Two weeks ago I had just come off an amazing honeymoon in Mexico, and then upon returning to the U.S. headed straight off to Moscone Center in San Francisco for GDC 2012. The Game Developers Conference is where people who work in all areas of the video game industry (or hope to) come to attend talks and presentations, check out the new games on the horizon, and get drunk together. Last year I had attended while still in grad school, hoping to make connections so that when I finished I’d have some composing work lined up. I learned a ton from industry pros like Jack Wall (Mass Effect 1 and 2) and Marty O’Donnell (the composer for the Halo series), but made next to zero connections due to my crippling fear of talking myself up to strangers and tendency to answer every question with a question when I’m nervous:
“Hey, I’m Ross. What’s your name?”
“Uh, what are your thoughts on Palestine?”
“Wanna guess how many marbles I can fit in my mouth?”

#### Objective:
According to the text, where was GDC 2012 held?

#### Material shown:
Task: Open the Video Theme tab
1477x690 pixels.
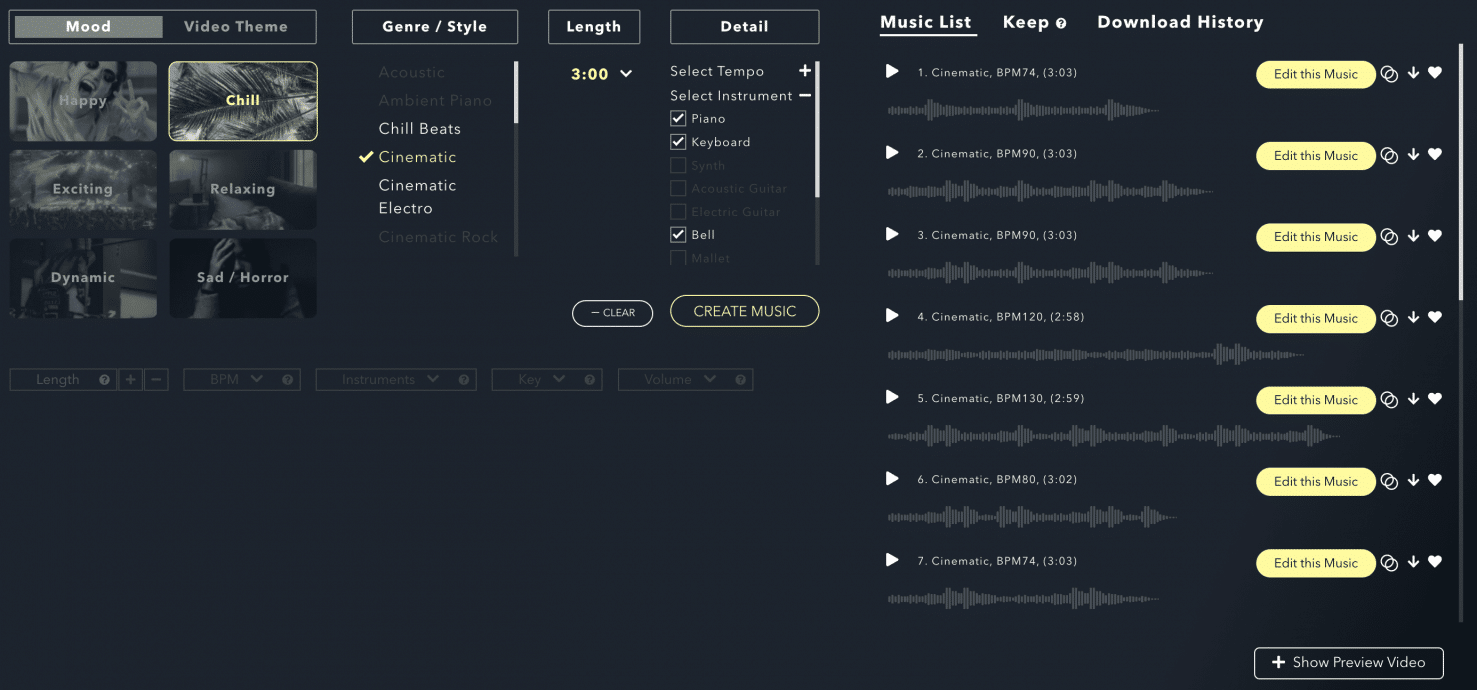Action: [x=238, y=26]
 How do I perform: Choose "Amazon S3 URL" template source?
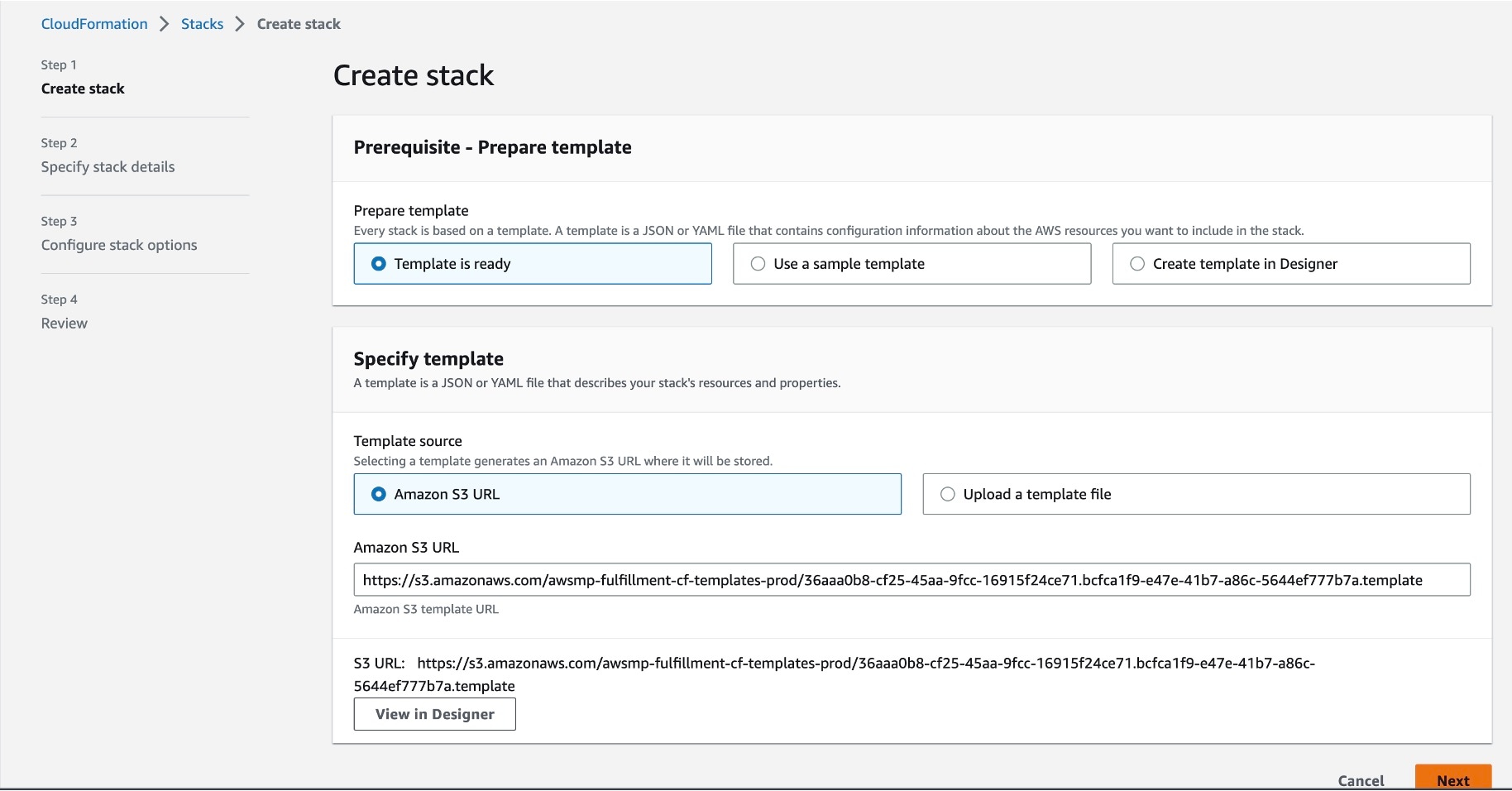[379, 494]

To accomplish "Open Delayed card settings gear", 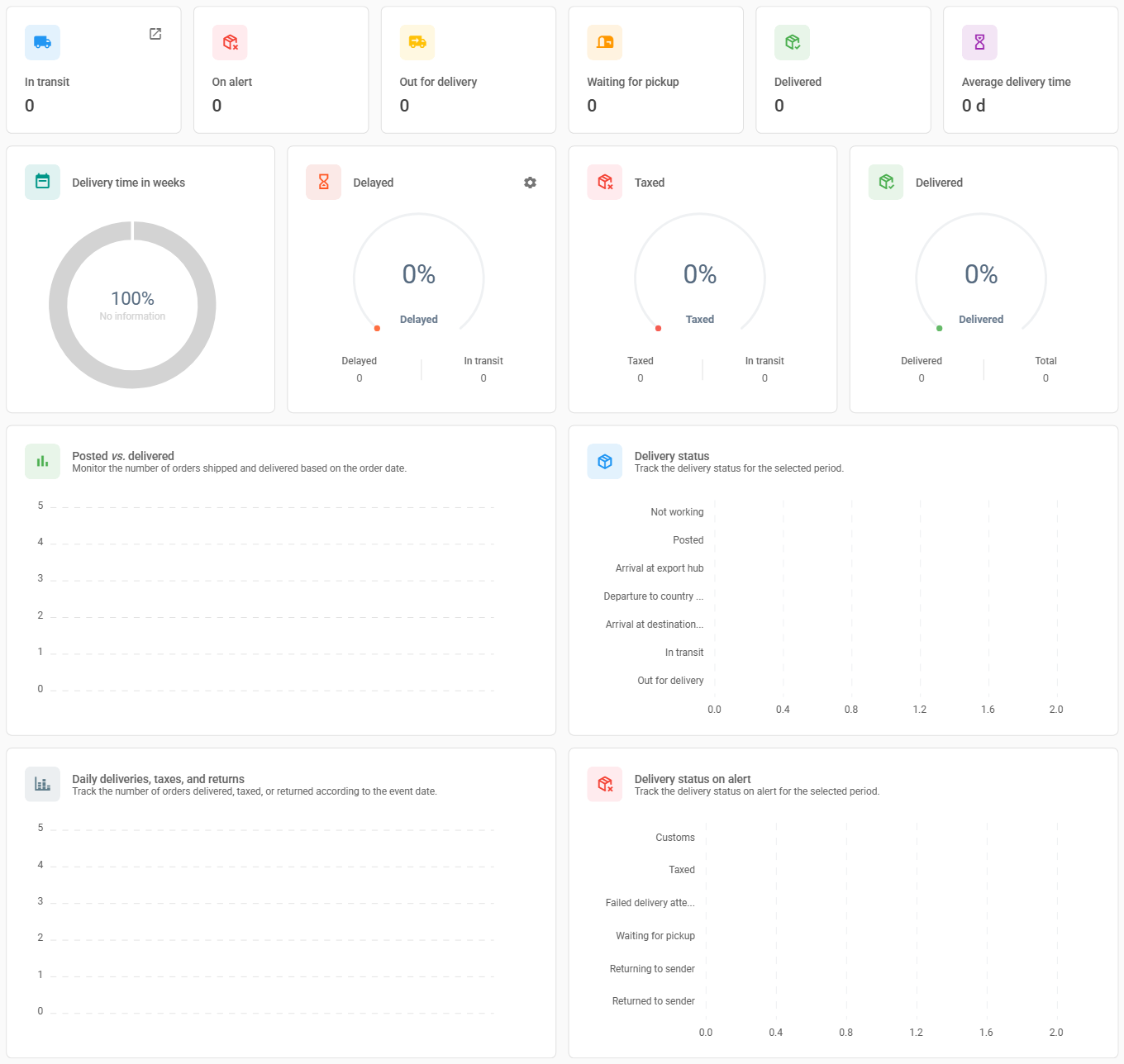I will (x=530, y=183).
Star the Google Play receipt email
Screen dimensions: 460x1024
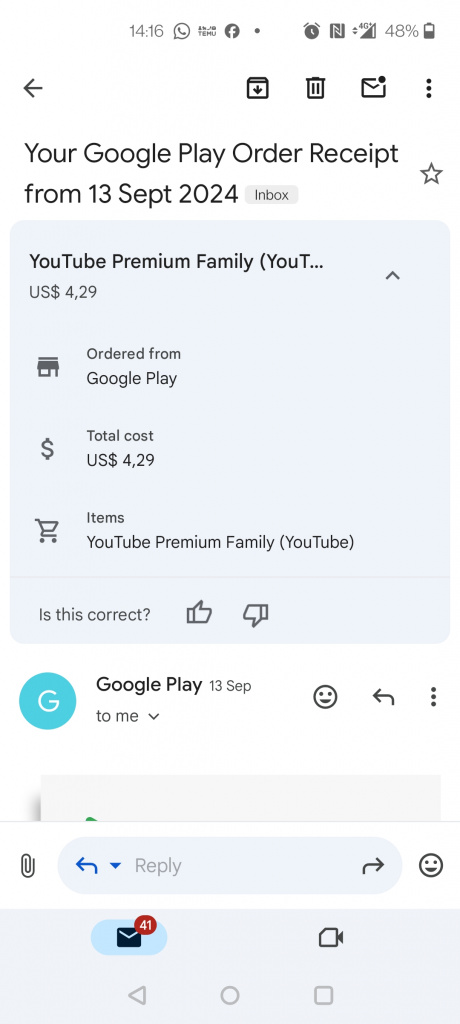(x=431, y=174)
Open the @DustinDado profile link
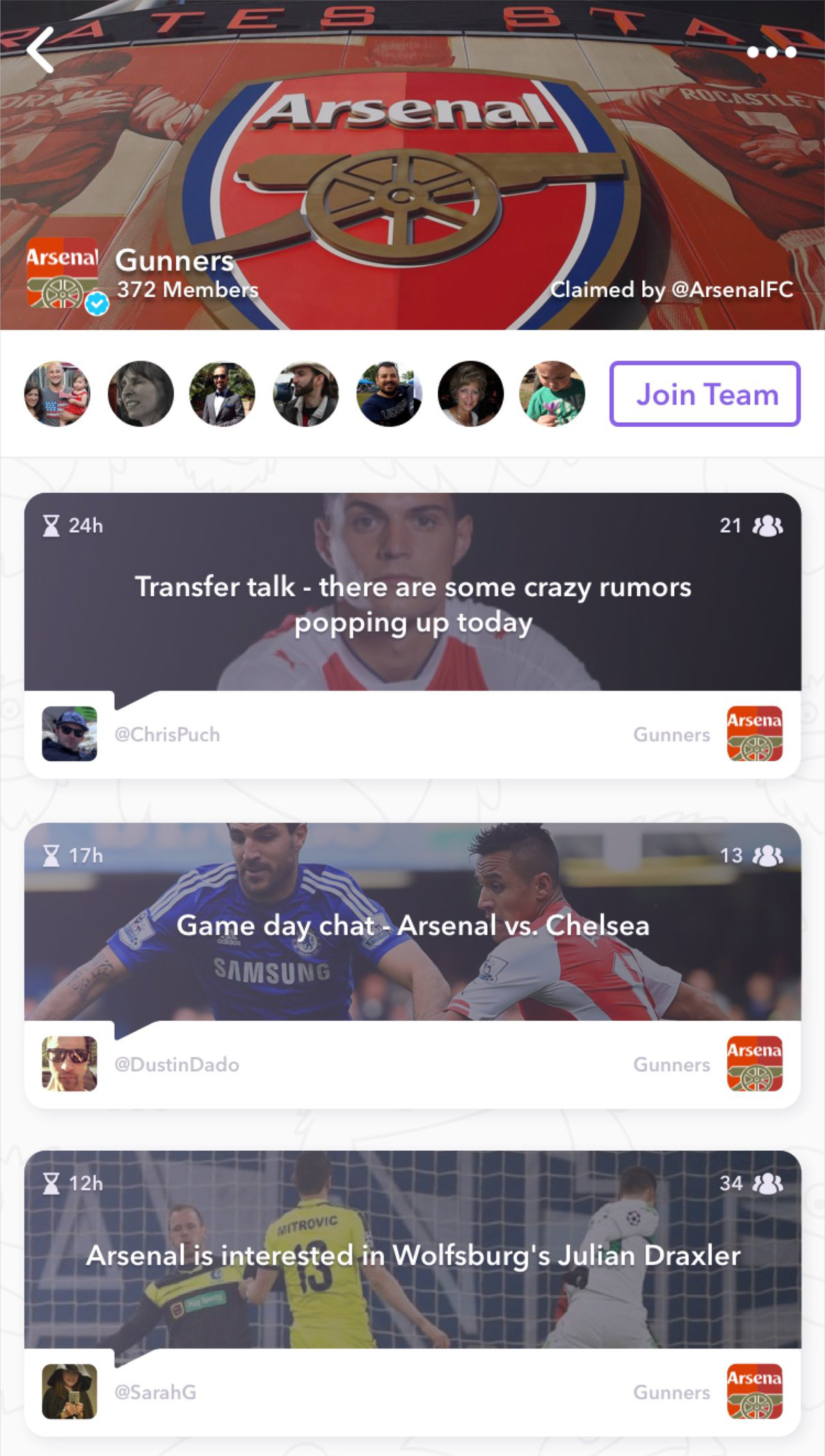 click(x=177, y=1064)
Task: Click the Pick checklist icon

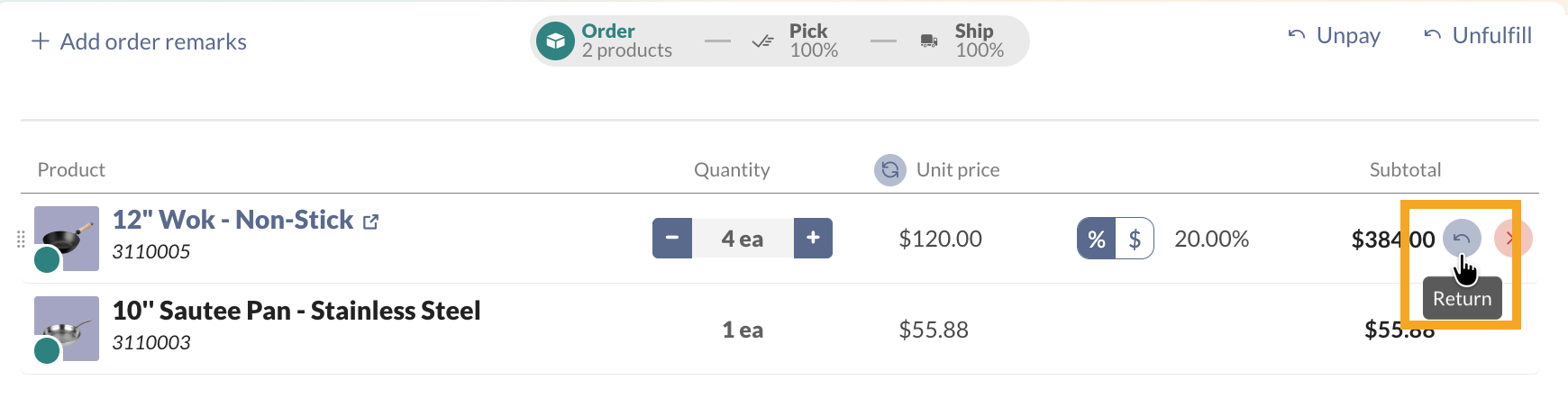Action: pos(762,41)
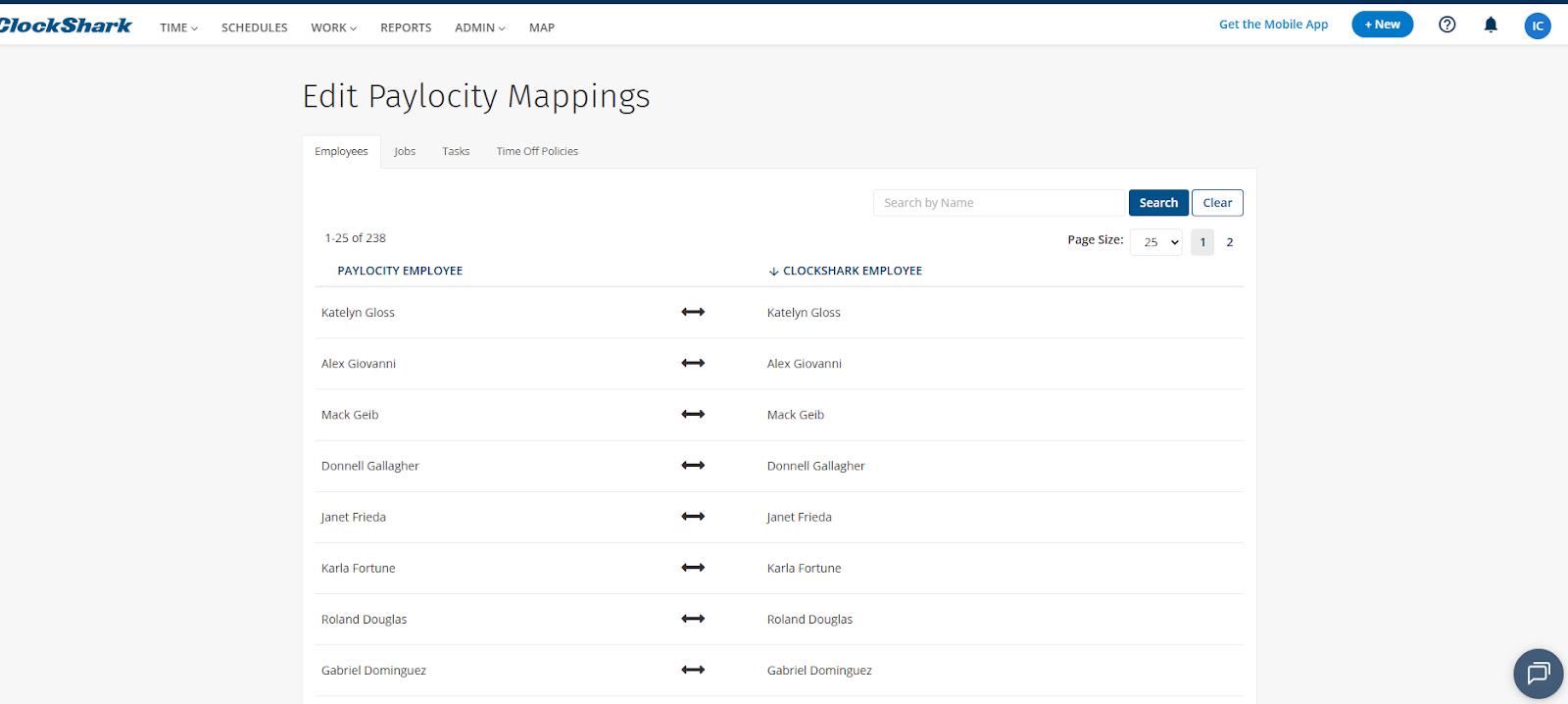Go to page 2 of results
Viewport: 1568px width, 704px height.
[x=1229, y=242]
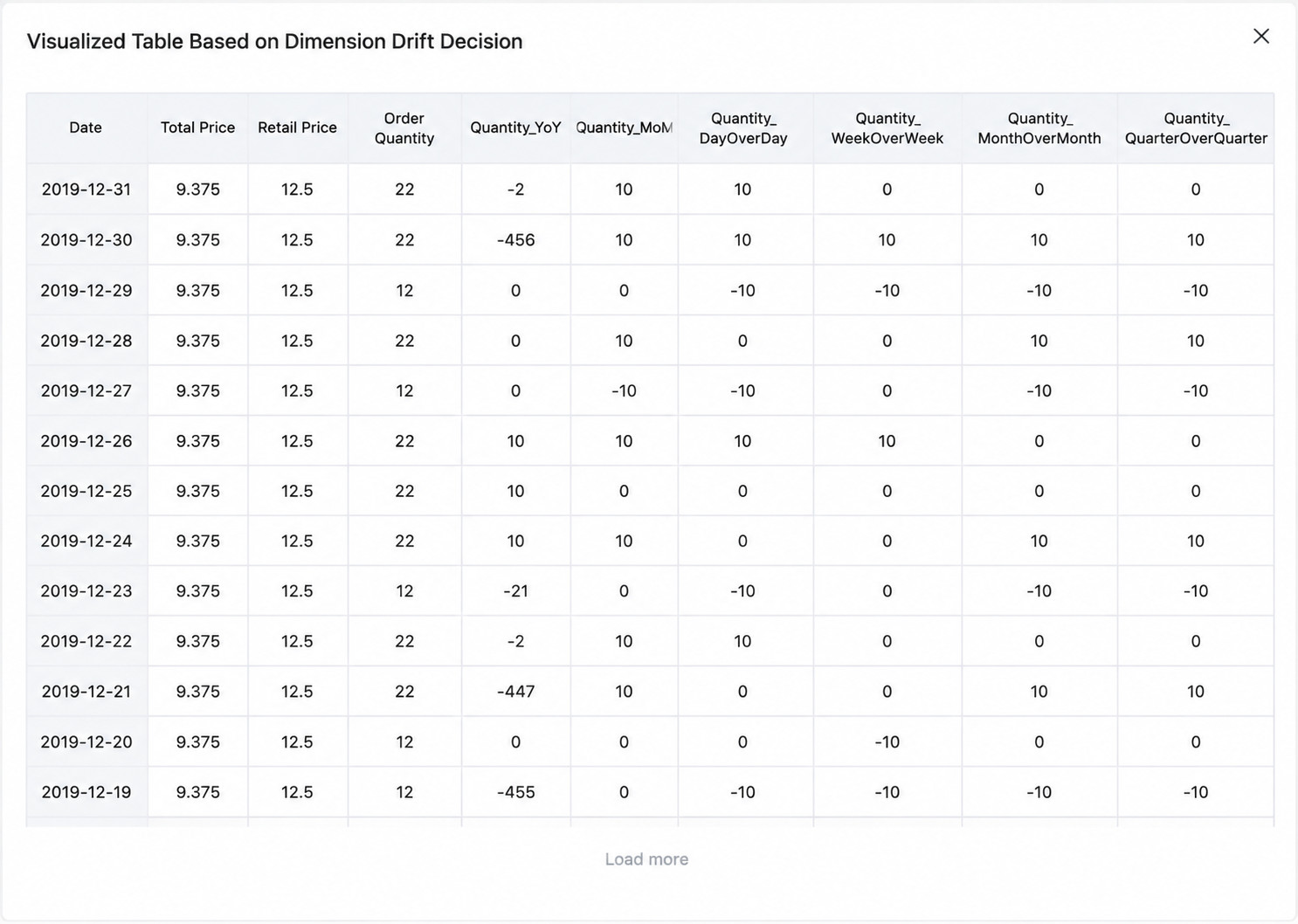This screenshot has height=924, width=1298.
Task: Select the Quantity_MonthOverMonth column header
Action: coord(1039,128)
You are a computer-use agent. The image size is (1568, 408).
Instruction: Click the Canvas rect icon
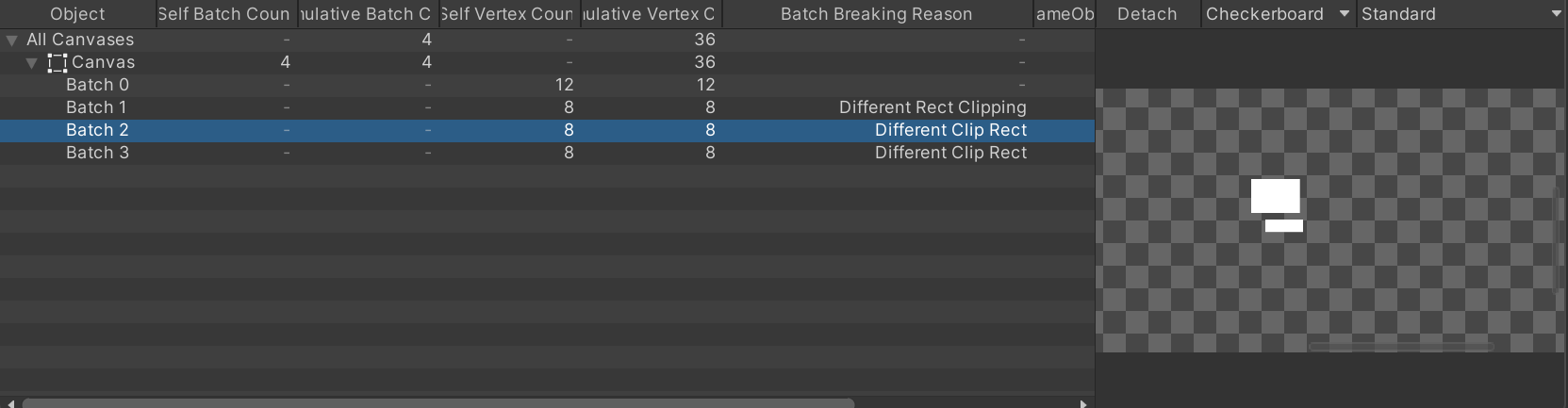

#### Solution to this exercise:
Moscone Center in San Francisco